■ HOW TO COMPLETE THIS TASK
After locating the line that contains "Given: Click date 31 in the last row", quote it and all lines after it through the end of the entries, and nothing more. Pictures stay out.

[Saved data entries]
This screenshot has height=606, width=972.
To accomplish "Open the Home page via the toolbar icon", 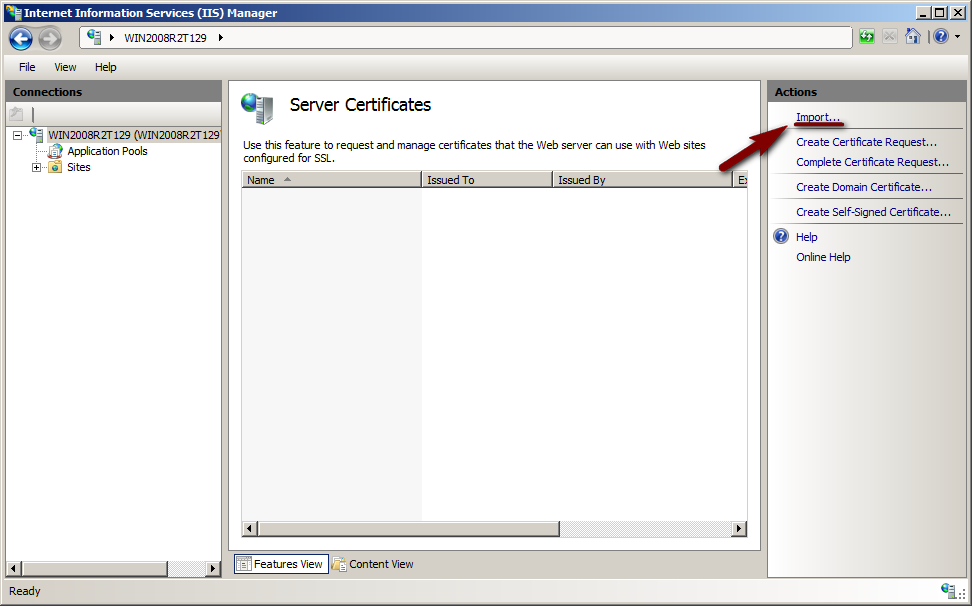I will click(x=912, y=36).
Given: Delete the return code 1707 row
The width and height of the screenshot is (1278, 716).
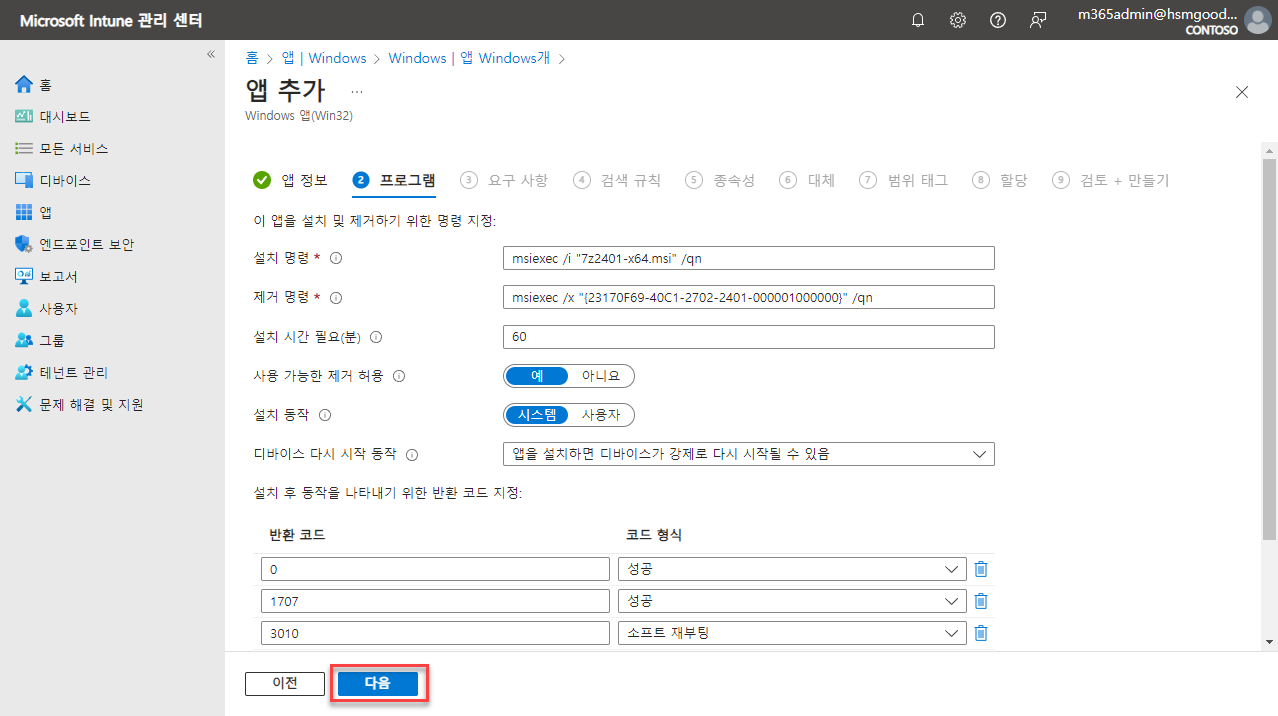Looking at the screenshot, I should tap(981, 600).
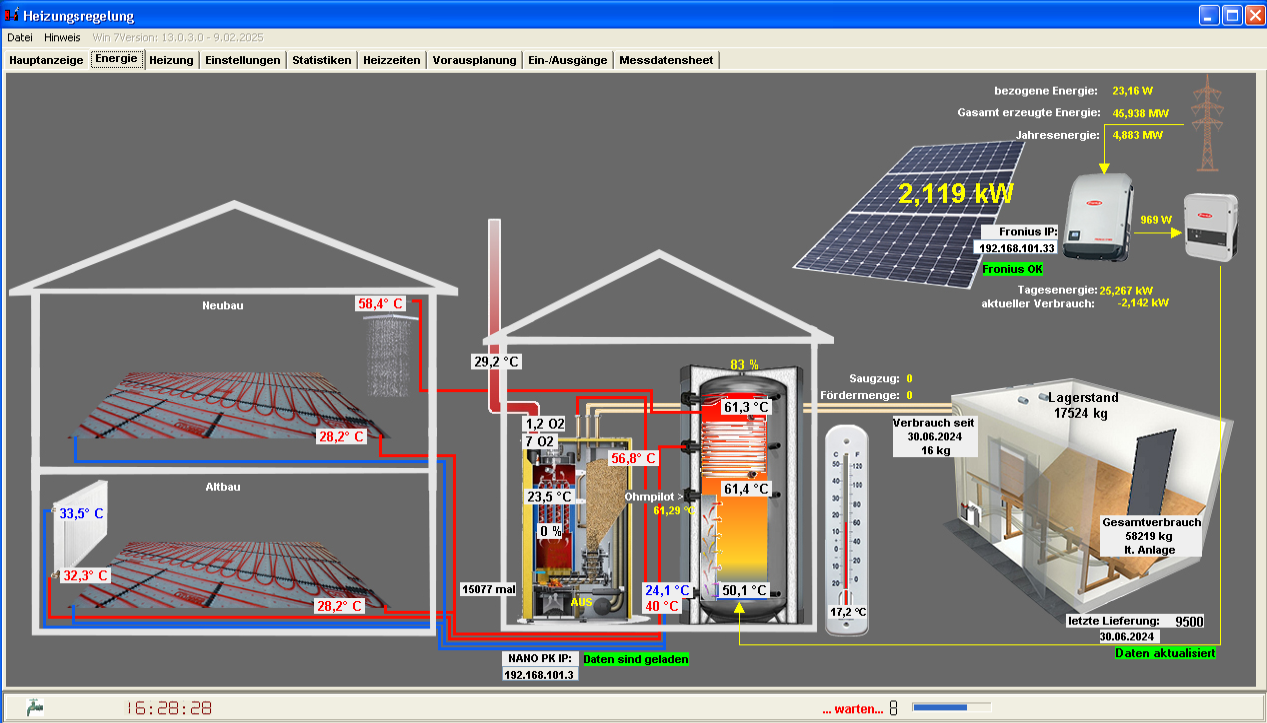Open the Datei menu
The image size is (1267, 723).
(20, 37)
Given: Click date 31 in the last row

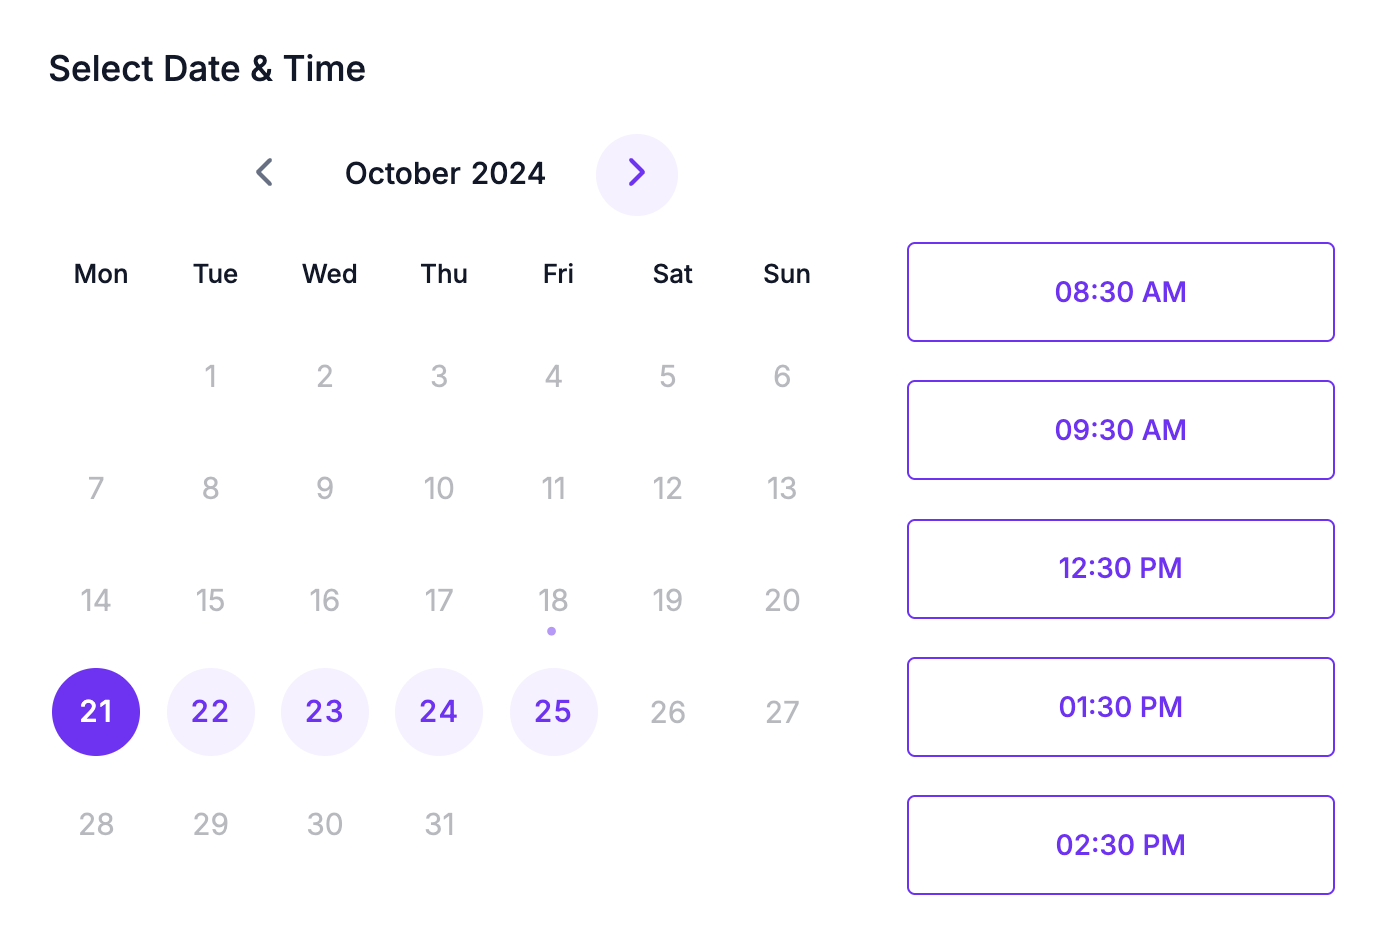Looking at the screenshot, I should 439,824.
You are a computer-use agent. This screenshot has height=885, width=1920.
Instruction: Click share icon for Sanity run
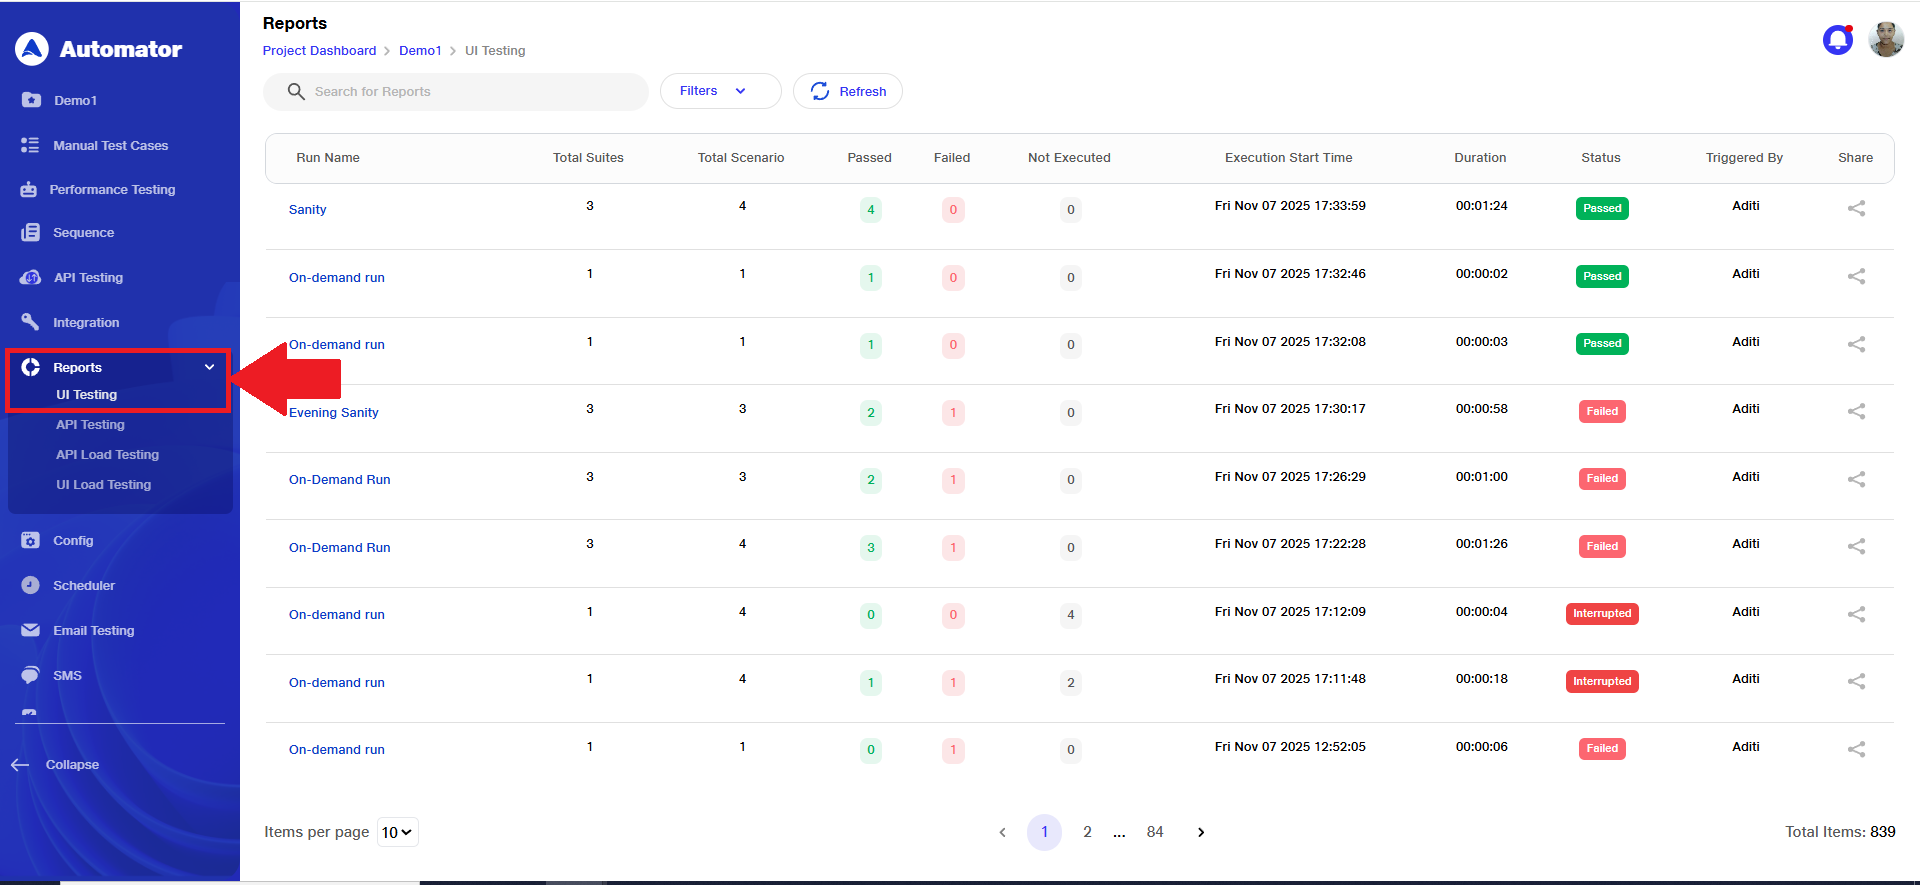[1856, 209]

■ YOUR RESPONSE
Given: Click date 31 in the last row

Looking at the screenshot, I should 439,824.
You are a computer-use agent. This screenshot has height=885, width=1920.
Instruction: Click share icon for Sanity run
[1856, 209]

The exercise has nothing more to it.